09/11/2016 às 08h20

Vitória democrática do terror

Hoje o Mundo acordou com uma má notícia. A democracia, a liberdade de escolha, pode ter um preço elevado quando o voto fundado no sentimento imediato faz emergir um ditador. Com Hitler não foi diferente.

Gilson Aguiar - contato@gilsonaguiar.com.br
Democracia norte-americana seduzida pelo fascismo.
Alex de Tocqueville, pensador do século XIX, um defensor do liberalismo, afirmava: “Nada é tão maravilhoso que a arte de ser livre, mas nada é mais difícil de aprender a usar do que a liberdade”. Nela há o peso da escolha e as consequências quando é feita de forma irresponsável. Ser livre é um ato que requer juízo.

As eleições norte-americanas demostraram também um outro aspecto do pensador francês, o quanto a democracia pode ser ameaçadora quando a maioria, em sua escolha, tem pouca consciência do que está escolhendo. Este é o drama de uma nação que tem uma influência direta sobre o destino da humanidade e faz escolha no limite do seu dia-a-dia, coisas típicas do cidadão mediano.

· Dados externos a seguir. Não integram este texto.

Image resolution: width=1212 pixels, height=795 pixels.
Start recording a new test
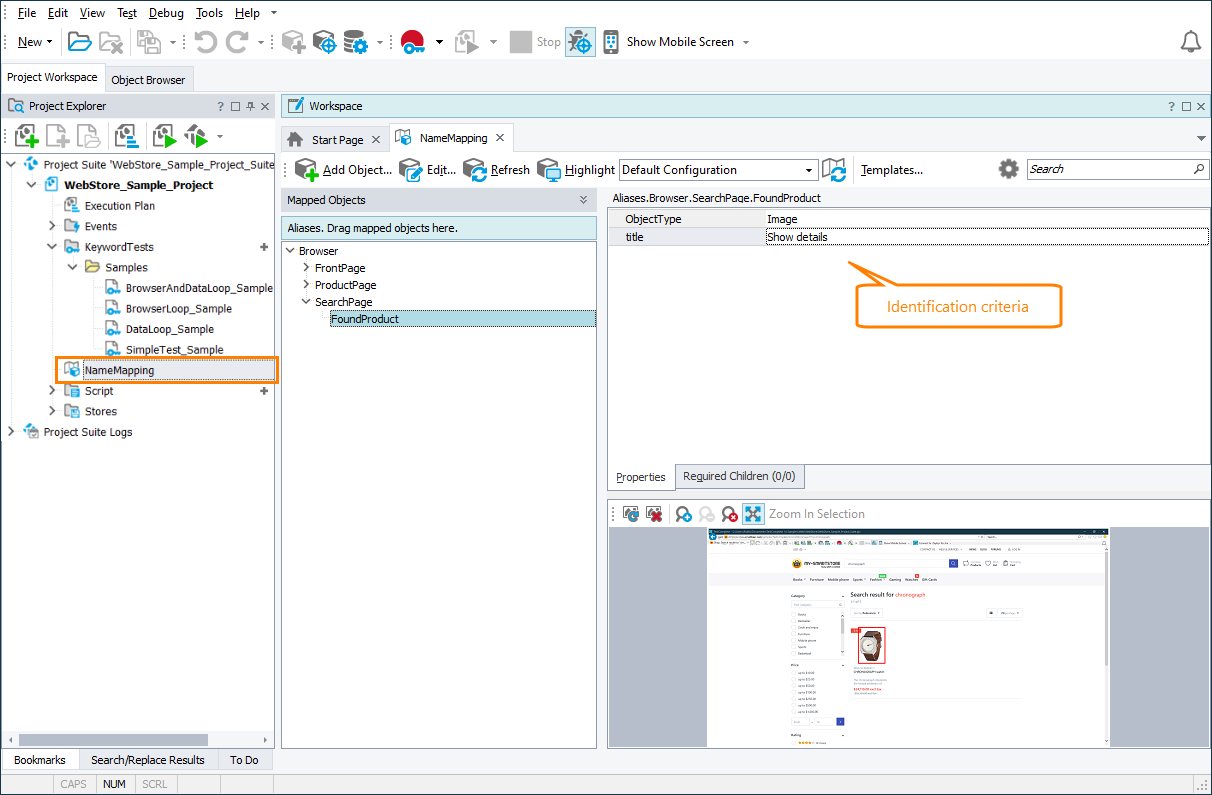click(410, 41)
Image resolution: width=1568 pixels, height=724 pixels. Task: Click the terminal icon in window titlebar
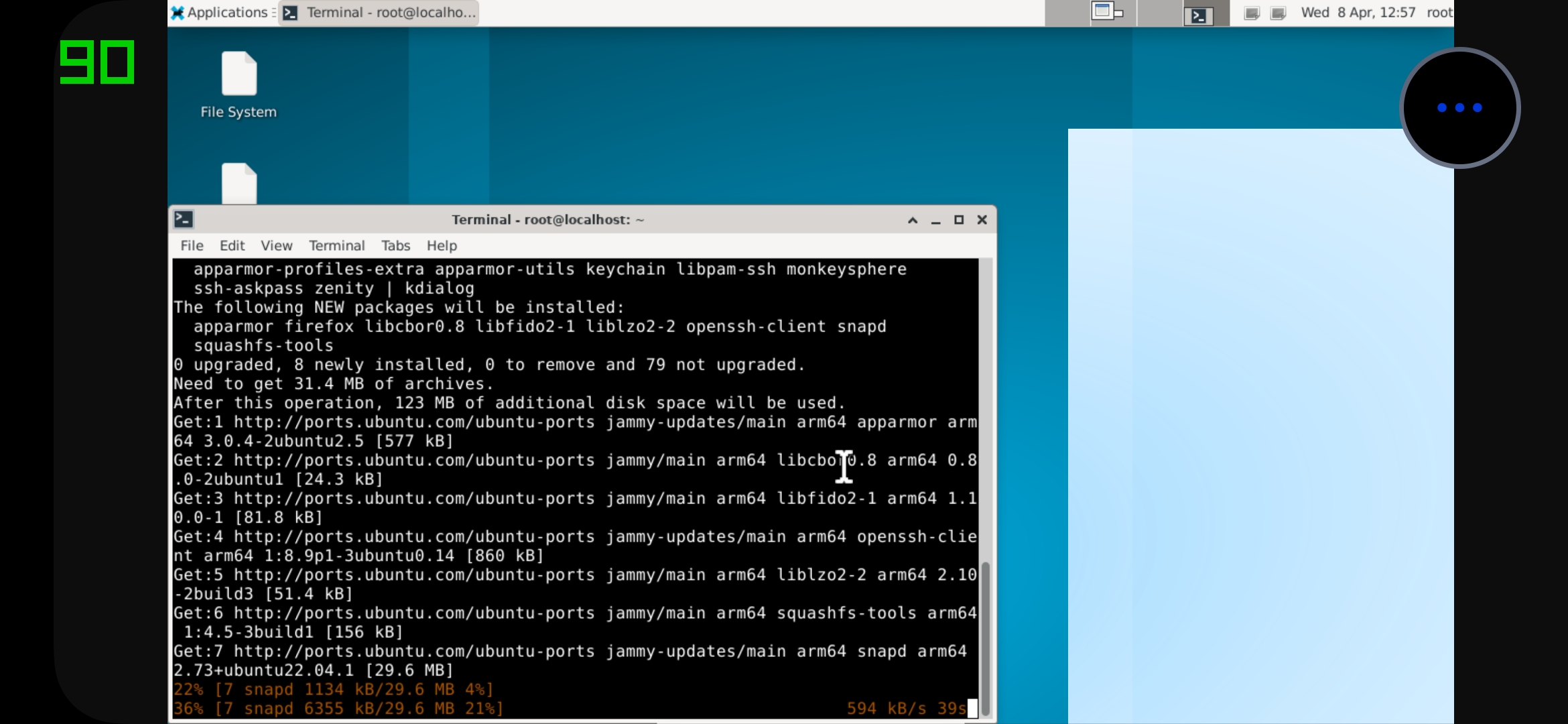(x=184, y=219)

Lendo as análises de economistas e cientistas políticos, nesta manhã, sobre a vitória de Donald Trump nas eleições presidenciais nos Estados Unidos, há a afirmação de que ele não irá levar a cabo suas propostas extremistas de colocar um muro separando o país do México, combater a imigração, romper novamente relações com Cuba e se aproximar da Rússia. Ele, segundo especialistas, fez destas bandeiras retórica para ser eleito. Será?

Independentemente do que venha acontecer, e esperamos que os especialistas estejam certos, Trump é uma tendência do mundo contemporâneo em suas escolhas democráticas, a tendência ao fascismo e autoritarismo. A busca de romper a liberdade como meio para garantir a particularidade. A lógica pessoal acima da social.

abre aspas

Nada é tão maravilhoso que a arte de ser livre, mas nada é mais difícil de aprender a usar do que a liberdade”

Alexis de Tocqueville

Também é importante para o mundo entender que os norte-americanos, pelo menos na distribuição por estado, já que o sistema eleitoral é distrital na terra do “Tio Sam”, tem uma tendência à visão míope e o cidadão mediano, nos Estados Unidos, vive de um nacionalismo arcaico alimentado ao longo da história imperialista. O patriotismo, também, cega.

A grande questão é, como o mundo vai reagir a um líder alucinado, inesperado, improvável, sem qualquer parâmetro de conduta. O mercado não reage bem a instabilidade, a insegurança. 

Hoje o Mundo acordou com uma má notícia. A democracia, a liberdade de escolha, pode ter um preço elevado quando o voto fundado no sentimento imediato faz emergir um ditador. Com Hitler não foi diferente. Claro que a história não se repete, mas quando há semelhanças no presente com a retórica do passado, a democracia vira uma comédia, cair no mesmo erro.